A few months ago, I had a really, really tough day in the grocery store. While I was pushing my cart through the five stages of hell (oh, I meant the canned goods aisle), I considered the stages of my grocery store cart development while parenting.
- The Baby-Carrier-on-Top-of-the-Cart-Handle Stage:This stage is meant to lure unsuspecting parents into thinking, “Hey, I’ve got this parenting thing down. I’m a super-parent. Look! I’m parenting! AND pushing a grocery cart!” Old ladies can’t resist touching the perfect baby in the carrier. Ew. And for some reason, my baby carrier and the shopping cart never quite…clicked. I would see other people’s babies sleeping securely, but I always felt like my mine were four seconds from toppling to their deaths. This phase, however, is relatively benign compared to what comes later.
- The Shopping Cart Cover Stage:When baby grows out of the baby carrier, you have to put that kid somewhere when you grab a gallon of milk. Some genius, in an attempt to keep germs away from the baby, created the shopping cart cover, a thing that drapes over the top of the cart and has leg holes. In my world, this worked about twice. Then, each child figured out how to unhook the seatbelt and stand or throw loud enough fits for me to set them free. Most of the time, I ended up with the cute shopping cart cover holding the milk and bread, while I held the baby with one arm and clumsily pushed the cart with the other.

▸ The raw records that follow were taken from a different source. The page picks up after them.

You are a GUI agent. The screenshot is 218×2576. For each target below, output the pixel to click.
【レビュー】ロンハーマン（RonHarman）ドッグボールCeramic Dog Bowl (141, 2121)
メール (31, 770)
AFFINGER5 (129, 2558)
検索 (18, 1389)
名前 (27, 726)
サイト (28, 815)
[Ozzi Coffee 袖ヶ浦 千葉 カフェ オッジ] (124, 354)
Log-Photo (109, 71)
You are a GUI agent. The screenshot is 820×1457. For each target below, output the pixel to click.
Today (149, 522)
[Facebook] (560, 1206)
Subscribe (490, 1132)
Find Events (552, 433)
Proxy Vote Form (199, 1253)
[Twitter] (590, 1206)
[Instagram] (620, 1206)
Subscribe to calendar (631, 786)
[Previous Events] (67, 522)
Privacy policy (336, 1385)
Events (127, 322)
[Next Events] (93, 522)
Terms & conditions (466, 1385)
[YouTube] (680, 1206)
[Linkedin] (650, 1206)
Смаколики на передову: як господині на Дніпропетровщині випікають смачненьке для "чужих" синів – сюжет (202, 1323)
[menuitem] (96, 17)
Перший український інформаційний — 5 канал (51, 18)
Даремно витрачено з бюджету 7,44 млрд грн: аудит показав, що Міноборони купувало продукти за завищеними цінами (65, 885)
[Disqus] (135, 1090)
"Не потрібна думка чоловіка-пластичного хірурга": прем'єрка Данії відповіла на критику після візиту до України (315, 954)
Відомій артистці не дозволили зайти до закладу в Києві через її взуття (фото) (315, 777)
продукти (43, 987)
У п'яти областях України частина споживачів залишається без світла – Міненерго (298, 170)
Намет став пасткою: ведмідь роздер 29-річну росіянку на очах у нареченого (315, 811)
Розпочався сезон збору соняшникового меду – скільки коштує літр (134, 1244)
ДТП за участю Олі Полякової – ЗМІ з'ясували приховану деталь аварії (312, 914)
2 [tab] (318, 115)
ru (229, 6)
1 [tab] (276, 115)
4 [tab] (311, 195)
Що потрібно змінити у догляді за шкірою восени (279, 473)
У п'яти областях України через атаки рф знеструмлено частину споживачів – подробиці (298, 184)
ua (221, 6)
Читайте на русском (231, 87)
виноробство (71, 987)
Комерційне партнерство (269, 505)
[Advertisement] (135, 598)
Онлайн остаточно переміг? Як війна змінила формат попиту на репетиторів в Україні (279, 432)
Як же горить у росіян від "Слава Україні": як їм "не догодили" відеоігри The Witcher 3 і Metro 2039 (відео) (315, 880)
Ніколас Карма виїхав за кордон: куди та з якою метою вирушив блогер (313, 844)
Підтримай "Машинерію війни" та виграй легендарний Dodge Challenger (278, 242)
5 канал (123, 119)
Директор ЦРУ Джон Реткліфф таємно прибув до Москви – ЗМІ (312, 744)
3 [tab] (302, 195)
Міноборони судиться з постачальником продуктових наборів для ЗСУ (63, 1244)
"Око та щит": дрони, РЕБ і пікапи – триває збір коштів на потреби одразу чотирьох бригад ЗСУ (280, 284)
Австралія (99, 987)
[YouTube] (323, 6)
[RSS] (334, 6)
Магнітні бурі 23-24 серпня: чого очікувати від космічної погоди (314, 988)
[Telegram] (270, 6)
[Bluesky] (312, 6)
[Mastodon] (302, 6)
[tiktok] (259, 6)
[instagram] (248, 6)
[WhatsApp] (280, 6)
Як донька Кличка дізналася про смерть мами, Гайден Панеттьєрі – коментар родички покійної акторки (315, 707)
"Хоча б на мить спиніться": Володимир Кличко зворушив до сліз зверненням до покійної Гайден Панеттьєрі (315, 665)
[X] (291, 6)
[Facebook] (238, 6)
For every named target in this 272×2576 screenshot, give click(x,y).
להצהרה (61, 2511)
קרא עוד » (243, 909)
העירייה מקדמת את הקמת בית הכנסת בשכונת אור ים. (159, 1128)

- The Mega-Cart Stage:Once the kids get older, they beg for the fun carts. Whether the mega-cart has an attached car or a huge bench-thing for older kids to sit, driving this monstrosity ensures two certainties. First, you probably should get a CDL. This monstrosity is long and unwieldy…1950’s Cadillacs have a smaller turning radius. I once parked a mega-cart next to my SUV, and it was kind of a toss-up on which was bigger. The second certainty is that the kids will not stay in it. I once had to endure the judgment of many a shopper after my son bailed out of the moving mega-cart in a move more suited for a Hollywood stunt man.
- The “Push My Own Cart” Stage: On senior citizen day in our huge, visible-from-space grocery store, my kid chose to push his own small cart. For older kids, this could probably work and may even be helpful. My son, however, left behind an unparalleled path of destruction. He wanted to be the leader of our two-cart convoy (his little brother was sitting in the top of my cart…sans cart cover, and teething on the handle, thank you). When the 4yo couldn’t follow directions to the organic goat cheese for the special recipe, I finally convinced him to follow me. He ran over my heels eight times, parked in the middle of aisles, and took out a few old people’s walkers while cutting corners. Also on this banner day, he crashed into one pole of a bright pink breast cancer awareness tent because it “was in his way.” As pink ribbon paraphernalia went flying, I shed a little tear of embarrassment. We will not be repeating the “push your own cart” stage anytime soon.
- The Solo-Grocery-Trip Stage:This is a nirvana that you may never fully appreciate until you’ve had children begging for deli cookies, entering and exiting carts, pausing mid-trip to use the grocery store bathroom, and other assorted fun that you can have while shopping with kids. So, when your spouse says, “I’ll keep the kids here while you get the rest of your groceries,” you should immediately bolt before he changes his mind. I actually left a cartoon smoke trail behind me as I jumped in the SUV and sped away. At my second grocery trip of the day, I popped in my earbuds to listen to a book and perused each aisle at a leisurely pace. I might prefer a solo-grocery trip to a spa day.
No matter which cart you’re driving, hustling kids through stores is a parenting rite of passage. Though I enjoyed the serenity of my solo trip, I did miss talking to my little guys about the lobsters in the tank and which cheese they like best and checking the carton for broken eggs. I missed them. A little.